There’s just something special about the sound of musicians who were raised in the south, a swagger, the use of terms, the way the guitar speaks and a kinship where you don’t have to know the person, but already know you’d like them.
That’s how I felt when I put the new CD by Adam Holt — Kind of Blues on my portable CD player at work. I could also feel the honesty, the struggle any musician experiences during these digital days.
Thank goodness for the old school guys like Adam and me.
“With every song on the album, I wanted to speak from the heart,” Adam said. “Be it my own experience or the experiences of those that I love. Above all, it was most important to me to capture the meaning of the vintage sound, using analog gear and a workflow that reflects the hey-day of the recording industry: a time when music was alive and truly meant something.”

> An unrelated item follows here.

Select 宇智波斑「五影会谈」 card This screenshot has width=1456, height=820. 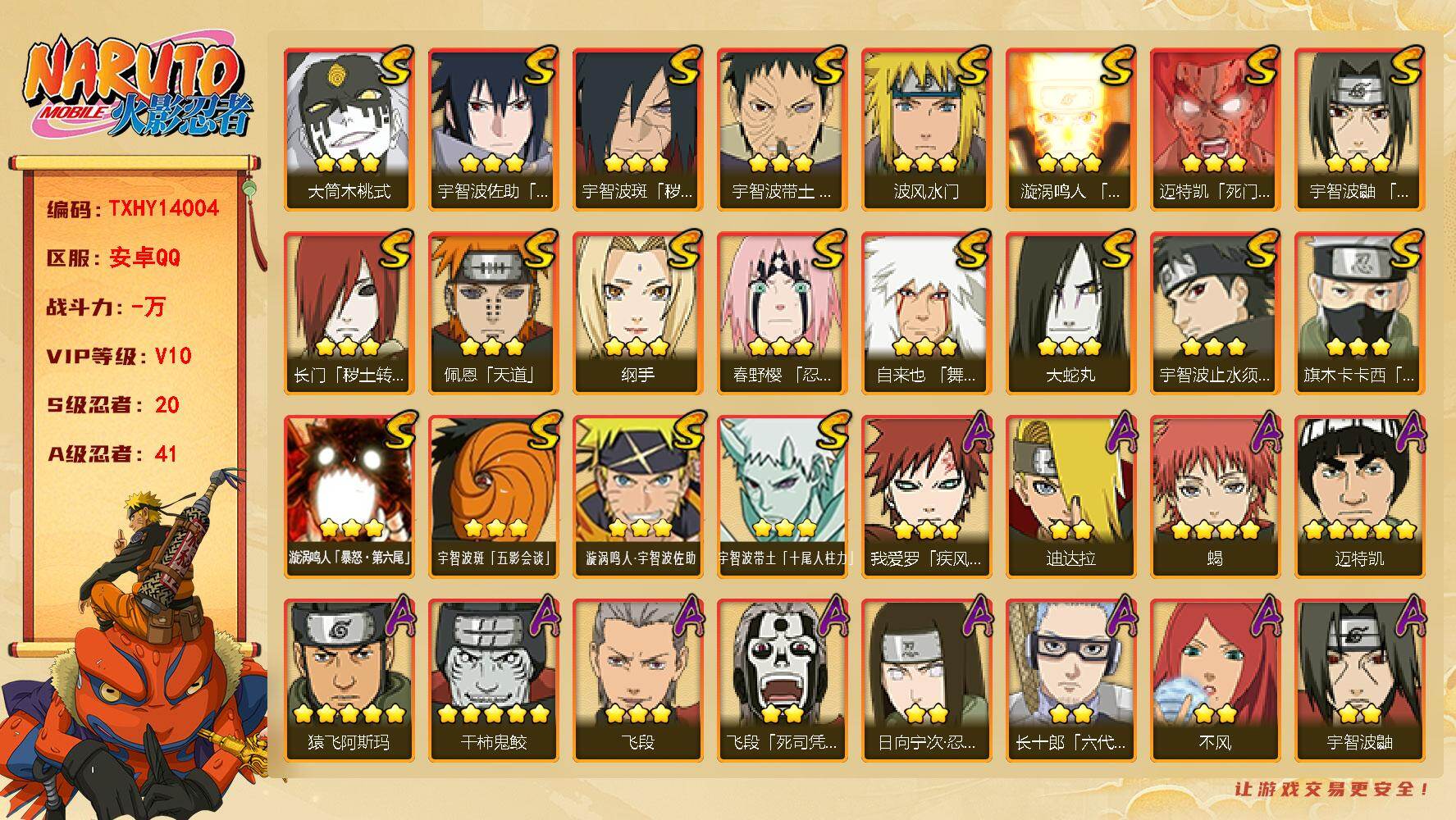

The sound is country, blues, rock, — a combination like old school Johnny Cash and newer flourishes like Tom Petty. In 2010, he shot out an EP featuring two tracks recorded at the legendary Sun Studio in Memphis. Holt lived up to the legacy of such a unique location with his versions of Howlin’ Wolf’s “Killing Floor” and Johnny Cash’s “Folsom Prison Blues.”

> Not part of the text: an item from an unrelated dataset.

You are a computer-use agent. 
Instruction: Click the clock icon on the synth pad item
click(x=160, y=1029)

Though currently wearing out Alabama and Florida locales like Pensacola, he’s toured from Houston to Tallahassee to Chattanooga, and shared the stage with Lynyrd Skynyrd and Drivin’ n Cryin.’
This CD starts out with a nod to the importance of DJs and drive time — “Mr. Morning Drive.”
“Mr. Morning Drive,’ is the first track on the album and was co-written with my wife, singer-songwriter Jillian Holt,” he said. “The song is about the amazing life of her grandfather, Jack Bell, who was a radio DJ for over 50 years and retired at the golden age of 90. You hear his actual voice, recorded on a vintage microphone, at the beginning and end of the song. His voiceover sets the tone for the album by introducing the song.”